WHAT IS EXPECTED. Which lines run from the one containing "Screen dimensions: 828x662" to the end of the entries? Copy them exactly, both ends included, and give nothing else.

MATERIAL TO PROCESS.
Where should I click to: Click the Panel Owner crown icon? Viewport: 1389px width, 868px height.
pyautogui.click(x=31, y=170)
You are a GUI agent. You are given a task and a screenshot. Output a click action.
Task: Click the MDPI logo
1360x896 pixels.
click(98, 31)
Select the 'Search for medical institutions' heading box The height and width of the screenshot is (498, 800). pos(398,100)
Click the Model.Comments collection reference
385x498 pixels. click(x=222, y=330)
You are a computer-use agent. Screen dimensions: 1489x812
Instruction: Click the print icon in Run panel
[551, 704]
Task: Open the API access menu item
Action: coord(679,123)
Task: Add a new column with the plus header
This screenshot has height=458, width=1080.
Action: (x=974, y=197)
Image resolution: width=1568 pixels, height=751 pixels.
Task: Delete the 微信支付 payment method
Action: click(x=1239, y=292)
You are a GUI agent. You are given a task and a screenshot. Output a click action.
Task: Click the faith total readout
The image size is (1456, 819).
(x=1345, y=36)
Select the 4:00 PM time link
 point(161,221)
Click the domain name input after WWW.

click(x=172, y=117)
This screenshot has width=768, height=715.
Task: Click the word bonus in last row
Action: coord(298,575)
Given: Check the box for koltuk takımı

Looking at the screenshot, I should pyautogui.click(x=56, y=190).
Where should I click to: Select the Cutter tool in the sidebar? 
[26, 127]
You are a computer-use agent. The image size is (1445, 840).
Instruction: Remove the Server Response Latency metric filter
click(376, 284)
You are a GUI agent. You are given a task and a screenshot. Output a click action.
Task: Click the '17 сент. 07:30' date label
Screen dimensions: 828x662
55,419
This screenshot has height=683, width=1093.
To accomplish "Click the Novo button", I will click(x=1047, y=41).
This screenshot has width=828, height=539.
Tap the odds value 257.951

SOLUTION TO THE PROBLEM.
Screen dimensions: 828x662
55,419
This screenshot has height=683, width=1093.
To accomplish "Click the Novo button", I will click(x=1047, y=41).
This screenshot has width=828, height=539.
Tap the odds value 257.951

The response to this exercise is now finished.